§ **EXCERPTED PASSAGE**:
2014.Mar.14  Executive Severance Challenged as Corporate Waste by Yahoo!'s Board
This Law360 article describes the filing of shareholder derivative litigation in Delaware Chancery Court. The complaint alleges that $127 million of severance paid to Yahoo!'s former COO was "egregious and wasteful." The case is The David R. & Lynn B. Hughes Trust of June 25, 1987 v. de Castro et al. FOR AN UPDATE AS OF 2/2/2016: see Excessive Compensation Claims.

2012.Sept.25  California Also Dismisses Shareholder Complaint re H-P's Severance Paid to Former CEO 
The application of Delaware law principles led a California district court to dismiss shareholder challenges alleging waste through H-P's payment of $53 million of severance to former CEO Hurd. The grounds for dismissal included findings that H-P had received valuable consideration through receipt of a claims release, even though the amount paid could be considered "extremely rich or altogether distasteful."  Shortly afterward in the opinion, the court decides that "Plaintiffs have failed to show that approving the Separation Agreement was so egregious or irrational that it could not have been based on a valid assessment of the corporation's best interests." The decision, In re HP Derivative Litigation (N.D.CA).

§ **CHALLENGE 1**: According to the excerpt on severance litigation, how much severance did H-P pay to its former CEO Hurd?

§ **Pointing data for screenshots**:
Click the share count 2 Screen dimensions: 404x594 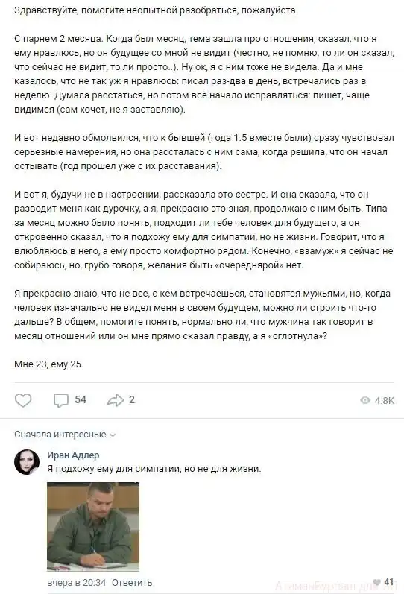click(132, 399)
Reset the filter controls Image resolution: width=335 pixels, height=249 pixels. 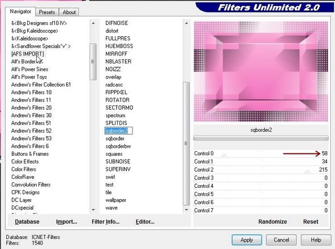point(311,222)
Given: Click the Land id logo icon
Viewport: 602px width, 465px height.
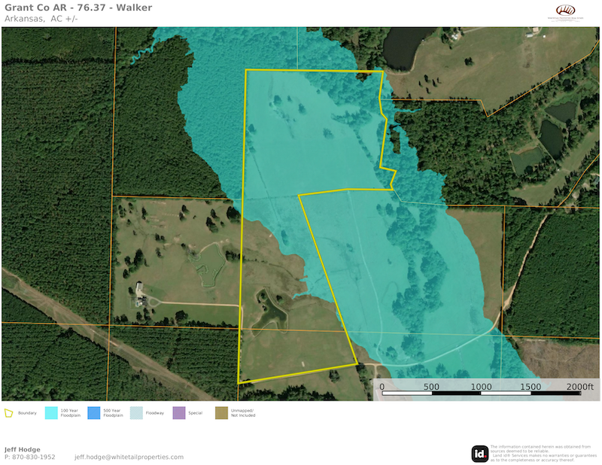Looking at the screenshot, I should tap(479, 454).

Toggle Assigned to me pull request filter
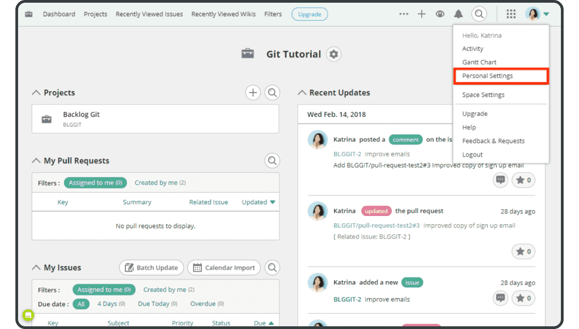pos(95,183)
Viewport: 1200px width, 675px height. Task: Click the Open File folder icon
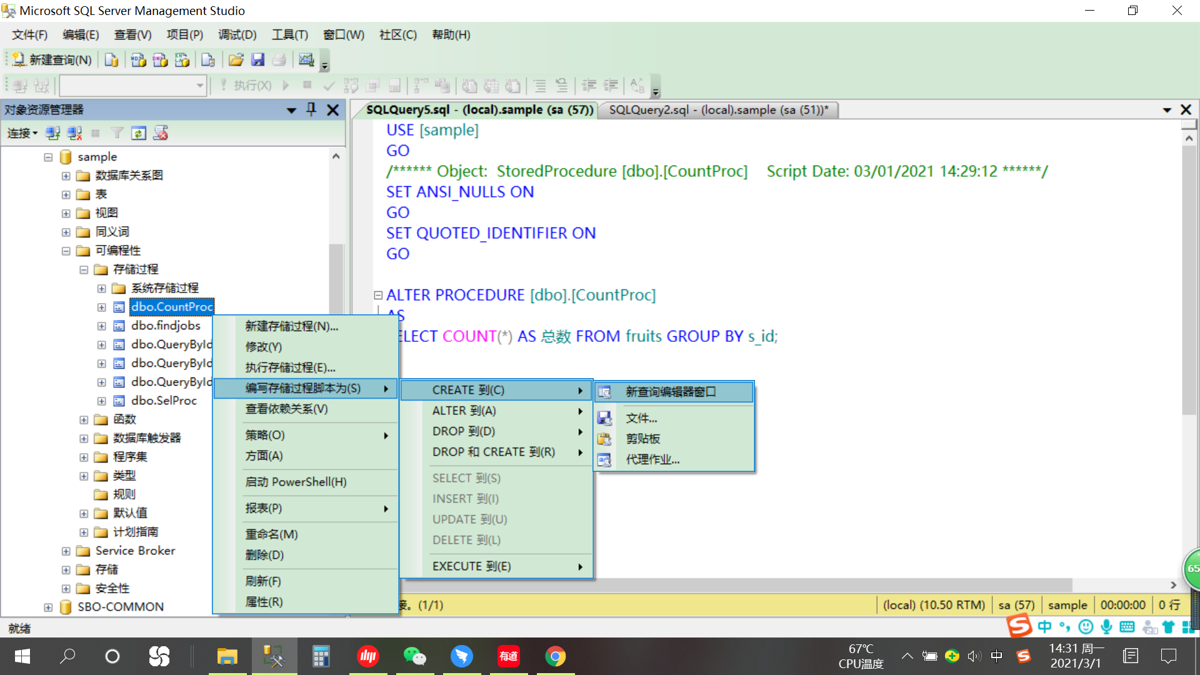[x=236, y=59]
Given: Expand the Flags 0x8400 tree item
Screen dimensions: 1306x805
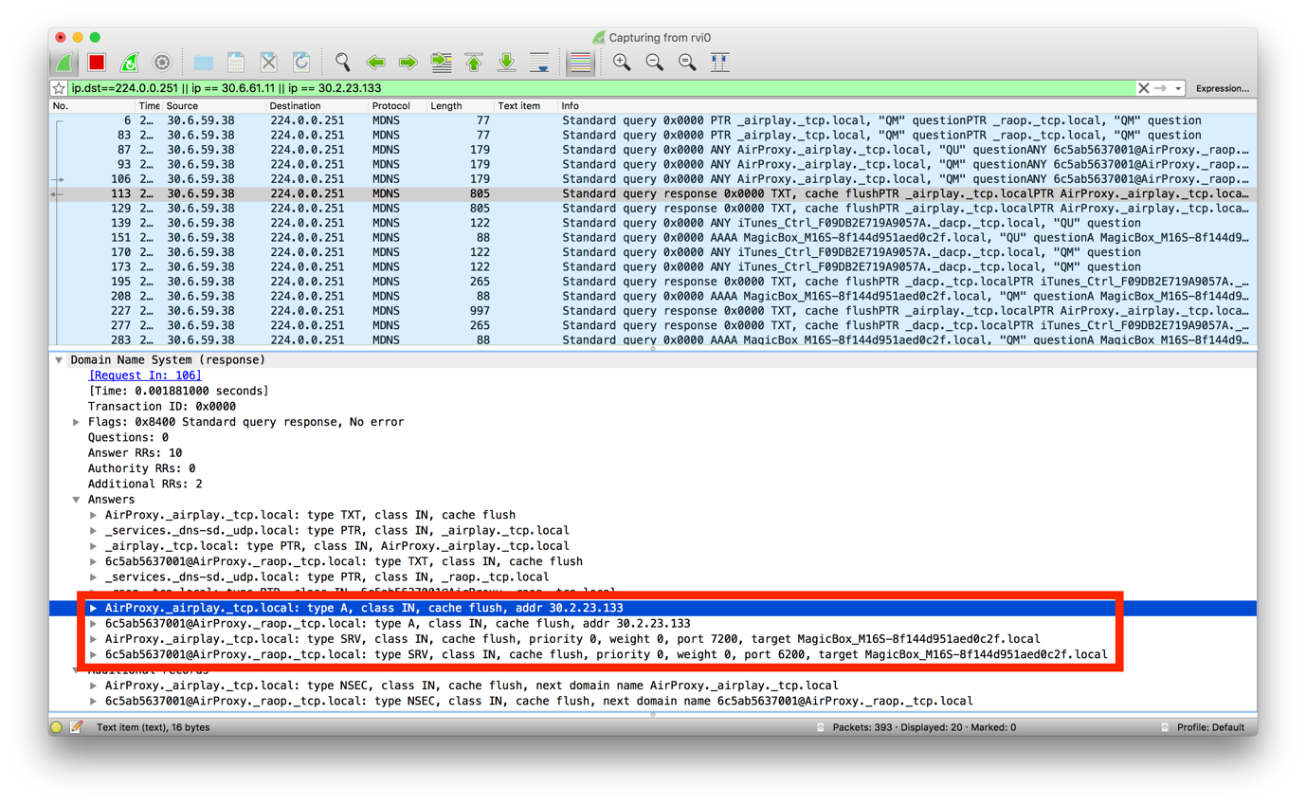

§ **CHALLENGE 2**: Reproduce only the stretch of the entries from the line containing "Toggle Assigned to me pull request filter" through the end of the entries, with the requests included. Multiply each coordinate in the answers by 1.85 and round to whole numbers, with halves rounded up, omitting the pictures.

§ **EXPECTED ANSWER 1**: $53 million

§ **EXPECTED ANSWER 2**:
Toggle Assigned to me pull request filter
pos(176,339)
Viewport: 1200px width, 675px height. Task: Click the Open File folder icon
[x=437, y=109]
Given: Expand the Flags 0x8400 tree item
Screen dimensions: 1306x805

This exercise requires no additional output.